Thousands of marriages in Florida end in divorce every year. Divorce always has financial implications, and for the owner of a business, these can be severe. But there are steps that you can take to ensure that your business survives and is in good hands if you end up divorcing your partner.
The best solution is often the proactive one, and it’s true in this case. The surest way to safeguard your business is through a prenuptial agreement.
In a standard divorce where no prenup is present, a spouse may be entitled to up to 50% of a business, which may result in the court enforcing their partnership in the business or requiring one ex-spouse to buy the other out. This can spell the end of that business.
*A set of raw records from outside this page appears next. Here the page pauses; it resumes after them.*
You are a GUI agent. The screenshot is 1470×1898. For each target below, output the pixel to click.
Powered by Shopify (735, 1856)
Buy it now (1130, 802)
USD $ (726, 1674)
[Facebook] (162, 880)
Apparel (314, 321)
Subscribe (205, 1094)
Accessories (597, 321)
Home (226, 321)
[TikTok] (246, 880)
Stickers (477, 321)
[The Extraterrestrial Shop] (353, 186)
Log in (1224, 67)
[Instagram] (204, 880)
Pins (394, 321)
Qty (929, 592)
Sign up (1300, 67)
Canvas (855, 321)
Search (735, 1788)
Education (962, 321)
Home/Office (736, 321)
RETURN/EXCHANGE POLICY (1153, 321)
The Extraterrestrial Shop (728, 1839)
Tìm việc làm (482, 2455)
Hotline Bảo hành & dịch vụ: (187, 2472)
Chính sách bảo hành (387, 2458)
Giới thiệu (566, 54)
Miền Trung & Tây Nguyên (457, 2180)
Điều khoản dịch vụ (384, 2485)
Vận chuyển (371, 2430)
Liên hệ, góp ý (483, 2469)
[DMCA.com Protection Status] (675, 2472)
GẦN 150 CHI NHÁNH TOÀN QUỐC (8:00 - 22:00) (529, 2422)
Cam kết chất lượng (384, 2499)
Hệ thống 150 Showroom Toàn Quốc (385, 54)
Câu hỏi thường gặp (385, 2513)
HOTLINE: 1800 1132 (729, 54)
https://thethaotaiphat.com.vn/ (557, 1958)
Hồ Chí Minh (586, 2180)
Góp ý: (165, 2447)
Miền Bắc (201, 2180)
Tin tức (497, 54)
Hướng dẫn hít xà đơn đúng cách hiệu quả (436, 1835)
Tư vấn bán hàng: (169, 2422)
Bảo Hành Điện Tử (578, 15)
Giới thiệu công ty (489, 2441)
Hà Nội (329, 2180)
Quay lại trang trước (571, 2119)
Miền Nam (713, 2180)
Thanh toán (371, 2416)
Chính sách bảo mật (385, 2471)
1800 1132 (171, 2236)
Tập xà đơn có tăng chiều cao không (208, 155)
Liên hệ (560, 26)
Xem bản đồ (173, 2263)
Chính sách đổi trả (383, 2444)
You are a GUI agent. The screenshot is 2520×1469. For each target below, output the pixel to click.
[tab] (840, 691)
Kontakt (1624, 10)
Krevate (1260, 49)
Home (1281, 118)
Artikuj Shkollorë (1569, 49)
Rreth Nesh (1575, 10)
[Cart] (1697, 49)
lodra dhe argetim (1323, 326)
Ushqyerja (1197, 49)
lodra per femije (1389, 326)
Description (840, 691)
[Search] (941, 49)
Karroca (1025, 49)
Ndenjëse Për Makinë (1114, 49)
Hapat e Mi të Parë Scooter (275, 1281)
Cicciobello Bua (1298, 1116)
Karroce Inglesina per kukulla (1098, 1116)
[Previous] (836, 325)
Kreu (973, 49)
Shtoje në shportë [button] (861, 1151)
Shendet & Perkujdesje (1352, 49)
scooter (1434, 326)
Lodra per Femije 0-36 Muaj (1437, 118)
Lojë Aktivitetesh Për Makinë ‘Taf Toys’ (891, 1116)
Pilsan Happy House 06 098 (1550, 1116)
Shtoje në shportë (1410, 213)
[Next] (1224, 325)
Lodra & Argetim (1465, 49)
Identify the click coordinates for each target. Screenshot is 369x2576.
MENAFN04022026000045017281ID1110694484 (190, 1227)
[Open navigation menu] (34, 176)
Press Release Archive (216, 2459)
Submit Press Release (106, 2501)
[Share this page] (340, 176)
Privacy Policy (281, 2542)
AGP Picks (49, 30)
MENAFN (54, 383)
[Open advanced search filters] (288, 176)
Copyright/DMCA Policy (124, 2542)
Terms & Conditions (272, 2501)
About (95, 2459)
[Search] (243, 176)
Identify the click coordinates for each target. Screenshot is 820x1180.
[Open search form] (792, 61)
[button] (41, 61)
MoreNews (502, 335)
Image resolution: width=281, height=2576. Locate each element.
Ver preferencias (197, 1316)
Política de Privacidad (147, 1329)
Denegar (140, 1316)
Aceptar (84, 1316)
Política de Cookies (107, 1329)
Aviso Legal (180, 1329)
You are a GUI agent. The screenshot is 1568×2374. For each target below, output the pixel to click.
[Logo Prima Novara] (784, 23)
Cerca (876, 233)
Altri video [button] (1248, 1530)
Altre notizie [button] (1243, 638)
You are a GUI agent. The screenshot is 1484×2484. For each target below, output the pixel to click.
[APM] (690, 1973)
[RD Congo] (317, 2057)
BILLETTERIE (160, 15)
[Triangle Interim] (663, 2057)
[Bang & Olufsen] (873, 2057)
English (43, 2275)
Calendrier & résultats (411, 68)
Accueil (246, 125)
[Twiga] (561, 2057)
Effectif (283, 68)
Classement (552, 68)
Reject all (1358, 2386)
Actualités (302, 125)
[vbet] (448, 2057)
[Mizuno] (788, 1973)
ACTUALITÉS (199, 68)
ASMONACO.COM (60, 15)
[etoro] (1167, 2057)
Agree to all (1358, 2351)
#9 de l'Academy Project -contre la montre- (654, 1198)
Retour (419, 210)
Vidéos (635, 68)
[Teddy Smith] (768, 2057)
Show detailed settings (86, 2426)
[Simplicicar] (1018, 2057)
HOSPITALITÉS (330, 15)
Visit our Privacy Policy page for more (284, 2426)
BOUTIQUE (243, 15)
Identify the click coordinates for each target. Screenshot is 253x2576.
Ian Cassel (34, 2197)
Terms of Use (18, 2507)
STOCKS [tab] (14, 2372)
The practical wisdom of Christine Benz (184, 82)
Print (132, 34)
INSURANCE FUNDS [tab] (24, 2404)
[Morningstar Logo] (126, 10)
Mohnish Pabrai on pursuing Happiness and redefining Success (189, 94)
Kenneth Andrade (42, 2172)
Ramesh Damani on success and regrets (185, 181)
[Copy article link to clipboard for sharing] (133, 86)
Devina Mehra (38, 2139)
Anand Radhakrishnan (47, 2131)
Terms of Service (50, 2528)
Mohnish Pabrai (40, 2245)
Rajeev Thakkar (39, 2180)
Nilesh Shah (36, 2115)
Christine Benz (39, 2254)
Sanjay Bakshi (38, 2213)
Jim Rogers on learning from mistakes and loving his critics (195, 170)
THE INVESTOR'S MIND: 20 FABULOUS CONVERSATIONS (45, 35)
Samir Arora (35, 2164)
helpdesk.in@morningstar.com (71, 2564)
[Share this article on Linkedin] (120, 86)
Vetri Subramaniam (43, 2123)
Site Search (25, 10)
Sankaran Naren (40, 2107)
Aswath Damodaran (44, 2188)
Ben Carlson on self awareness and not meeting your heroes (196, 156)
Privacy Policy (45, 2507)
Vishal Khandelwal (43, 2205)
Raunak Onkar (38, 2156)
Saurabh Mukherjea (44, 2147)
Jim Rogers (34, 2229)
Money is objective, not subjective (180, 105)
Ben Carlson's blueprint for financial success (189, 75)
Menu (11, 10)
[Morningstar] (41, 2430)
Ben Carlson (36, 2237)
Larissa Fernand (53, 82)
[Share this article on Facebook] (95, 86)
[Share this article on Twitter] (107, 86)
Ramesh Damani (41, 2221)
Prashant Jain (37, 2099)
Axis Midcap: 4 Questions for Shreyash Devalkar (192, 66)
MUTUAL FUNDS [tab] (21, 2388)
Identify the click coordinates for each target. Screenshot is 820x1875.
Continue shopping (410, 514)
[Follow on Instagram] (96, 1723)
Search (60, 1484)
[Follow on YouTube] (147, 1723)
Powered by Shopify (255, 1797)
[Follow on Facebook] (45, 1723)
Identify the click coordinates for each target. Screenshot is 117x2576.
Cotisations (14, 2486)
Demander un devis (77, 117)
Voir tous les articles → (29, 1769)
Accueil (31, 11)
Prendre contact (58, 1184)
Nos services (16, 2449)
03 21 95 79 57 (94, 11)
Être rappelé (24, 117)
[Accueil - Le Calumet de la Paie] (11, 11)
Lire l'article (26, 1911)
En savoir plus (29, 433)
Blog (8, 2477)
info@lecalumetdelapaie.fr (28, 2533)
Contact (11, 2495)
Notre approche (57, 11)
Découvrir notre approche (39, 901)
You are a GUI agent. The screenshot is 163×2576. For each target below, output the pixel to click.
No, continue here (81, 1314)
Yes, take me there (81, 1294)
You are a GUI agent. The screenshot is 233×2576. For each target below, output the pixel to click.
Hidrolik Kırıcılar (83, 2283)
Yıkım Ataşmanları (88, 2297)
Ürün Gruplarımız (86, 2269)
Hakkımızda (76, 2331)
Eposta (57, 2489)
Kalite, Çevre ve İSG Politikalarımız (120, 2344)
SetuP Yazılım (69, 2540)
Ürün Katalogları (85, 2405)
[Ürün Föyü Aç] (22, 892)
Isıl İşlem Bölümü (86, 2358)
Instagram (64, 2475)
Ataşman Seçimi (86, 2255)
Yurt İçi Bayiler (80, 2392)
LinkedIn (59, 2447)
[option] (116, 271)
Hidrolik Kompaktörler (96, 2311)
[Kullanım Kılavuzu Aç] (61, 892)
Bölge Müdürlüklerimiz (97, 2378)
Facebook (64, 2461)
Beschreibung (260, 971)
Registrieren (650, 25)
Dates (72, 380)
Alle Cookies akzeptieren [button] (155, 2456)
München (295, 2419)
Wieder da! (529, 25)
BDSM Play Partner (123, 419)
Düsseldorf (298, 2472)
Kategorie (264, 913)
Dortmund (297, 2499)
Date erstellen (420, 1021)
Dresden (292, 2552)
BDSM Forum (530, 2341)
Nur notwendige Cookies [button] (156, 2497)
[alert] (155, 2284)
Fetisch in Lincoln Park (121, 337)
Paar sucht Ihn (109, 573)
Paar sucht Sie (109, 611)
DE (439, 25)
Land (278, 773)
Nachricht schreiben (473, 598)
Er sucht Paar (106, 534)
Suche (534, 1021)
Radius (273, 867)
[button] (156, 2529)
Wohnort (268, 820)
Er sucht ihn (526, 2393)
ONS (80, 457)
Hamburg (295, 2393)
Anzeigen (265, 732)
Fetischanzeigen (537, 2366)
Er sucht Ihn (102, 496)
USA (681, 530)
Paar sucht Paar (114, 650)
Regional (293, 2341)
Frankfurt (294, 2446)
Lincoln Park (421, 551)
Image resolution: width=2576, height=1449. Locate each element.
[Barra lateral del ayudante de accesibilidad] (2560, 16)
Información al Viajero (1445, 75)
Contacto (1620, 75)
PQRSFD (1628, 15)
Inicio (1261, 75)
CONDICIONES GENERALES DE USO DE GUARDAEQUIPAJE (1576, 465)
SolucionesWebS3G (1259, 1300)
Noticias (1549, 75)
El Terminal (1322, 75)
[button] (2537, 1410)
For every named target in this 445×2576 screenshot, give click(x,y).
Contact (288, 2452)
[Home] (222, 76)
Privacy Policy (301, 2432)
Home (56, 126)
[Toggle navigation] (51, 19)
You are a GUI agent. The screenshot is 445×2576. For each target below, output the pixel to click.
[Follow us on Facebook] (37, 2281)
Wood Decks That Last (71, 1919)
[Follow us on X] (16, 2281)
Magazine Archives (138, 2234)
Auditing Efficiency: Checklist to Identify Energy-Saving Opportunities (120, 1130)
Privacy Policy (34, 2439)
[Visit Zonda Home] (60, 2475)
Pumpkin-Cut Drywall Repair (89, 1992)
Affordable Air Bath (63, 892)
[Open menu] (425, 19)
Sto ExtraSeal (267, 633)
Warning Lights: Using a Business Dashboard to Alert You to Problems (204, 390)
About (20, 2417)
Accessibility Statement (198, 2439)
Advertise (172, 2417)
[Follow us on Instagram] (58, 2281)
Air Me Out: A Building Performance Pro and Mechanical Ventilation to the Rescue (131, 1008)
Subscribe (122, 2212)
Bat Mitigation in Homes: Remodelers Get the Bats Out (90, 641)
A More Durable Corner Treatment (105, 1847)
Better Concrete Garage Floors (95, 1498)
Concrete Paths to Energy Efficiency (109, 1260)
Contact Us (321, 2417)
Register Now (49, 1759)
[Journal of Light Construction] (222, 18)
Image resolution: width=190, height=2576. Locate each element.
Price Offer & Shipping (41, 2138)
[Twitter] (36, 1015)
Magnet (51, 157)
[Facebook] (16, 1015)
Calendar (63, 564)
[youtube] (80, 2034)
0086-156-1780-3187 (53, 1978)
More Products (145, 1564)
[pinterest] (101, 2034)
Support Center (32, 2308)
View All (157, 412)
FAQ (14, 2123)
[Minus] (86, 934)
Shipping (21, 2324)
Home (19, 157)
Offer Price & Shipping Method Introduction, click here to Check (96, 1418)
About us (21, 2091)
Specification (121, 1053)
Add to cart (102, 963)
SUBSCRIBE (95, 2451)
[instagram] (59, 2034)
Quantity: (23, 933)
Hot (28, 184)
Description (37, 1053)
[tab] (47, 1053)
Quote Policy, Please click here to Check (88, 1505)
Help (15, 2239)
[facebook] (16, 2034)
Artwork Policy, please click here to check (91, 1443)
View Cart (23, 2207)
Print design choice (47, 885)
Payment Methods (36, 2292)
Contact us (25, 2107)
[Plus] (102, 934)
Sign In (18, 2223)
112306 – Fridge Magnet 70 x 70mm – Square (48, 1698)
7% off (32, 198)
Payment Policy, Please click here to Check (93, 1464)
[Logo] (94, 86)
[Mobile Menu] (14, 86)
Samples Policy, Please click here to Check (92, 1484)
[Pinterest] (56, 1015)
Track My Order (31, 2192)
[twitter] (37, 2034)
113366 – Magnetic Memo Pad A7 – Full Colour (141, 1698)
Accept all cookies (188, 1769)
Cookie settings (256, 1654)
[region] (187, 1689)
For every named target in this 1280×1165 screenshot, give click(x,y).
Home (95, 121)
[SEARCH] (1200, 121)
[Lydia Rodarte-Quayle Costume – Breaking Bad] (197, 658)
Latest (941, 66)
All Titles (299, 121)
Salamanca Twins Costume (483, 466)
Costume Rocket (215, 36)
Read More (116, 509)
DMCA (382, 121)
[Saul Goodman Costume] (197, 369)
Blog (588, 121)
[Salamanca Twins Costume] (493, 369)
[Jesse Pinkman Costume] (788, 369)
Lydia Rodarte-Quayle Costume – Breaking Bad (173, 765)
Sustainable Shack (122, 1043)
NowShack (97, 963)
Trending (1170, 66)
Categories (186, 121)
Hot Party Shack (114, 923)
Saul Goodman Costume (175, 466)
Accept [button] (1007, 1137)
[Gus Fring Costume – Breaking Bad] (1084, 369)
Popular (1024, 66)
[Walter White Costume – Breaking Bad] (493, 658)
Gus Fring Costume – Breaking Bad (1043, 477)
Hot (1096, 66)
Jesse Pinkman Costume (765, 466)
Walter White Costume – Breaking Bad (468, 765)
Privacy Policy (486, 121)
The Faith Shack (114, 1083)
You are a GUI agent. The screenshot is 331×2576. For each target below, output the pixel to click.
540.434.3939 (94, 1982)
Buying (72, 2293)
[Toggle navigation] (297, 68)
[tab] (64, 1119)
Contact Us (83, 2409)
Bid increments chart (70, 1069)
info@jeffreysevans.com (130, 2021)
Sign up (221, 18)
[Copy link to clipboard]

But with a prenuptial agreement, you can specify what percentage of the business is considered joint property. By doing so, you can create an arrangement that takes care of both partners but leaves the business intact in the event that your marriage ends.
Solutions if you’re already married
A prenup might be an ideal solution, but it’s not useful if you’re already married. But there are still ways to protect your business.
One way to safeguard your business is through a trust. A trust allows you to protect assets from creditors, which includes someone you’re divorcing. Setting up a trust can shelter your business not just from a divorce but from other adverse events leading to lawsuits.
A lesser-known cousin to the prenuptial agreement is a postnuptial agreement. It works similarly to a prenup but is created during an existing marriage. This can often be a good option if you decide to establish a business after getting married.
Divorce can often wreak havoc on the couple’s finances, and a business can suffer greatly as a result. But you have legal means at your disposal to safeguard your business in the event of a divorce.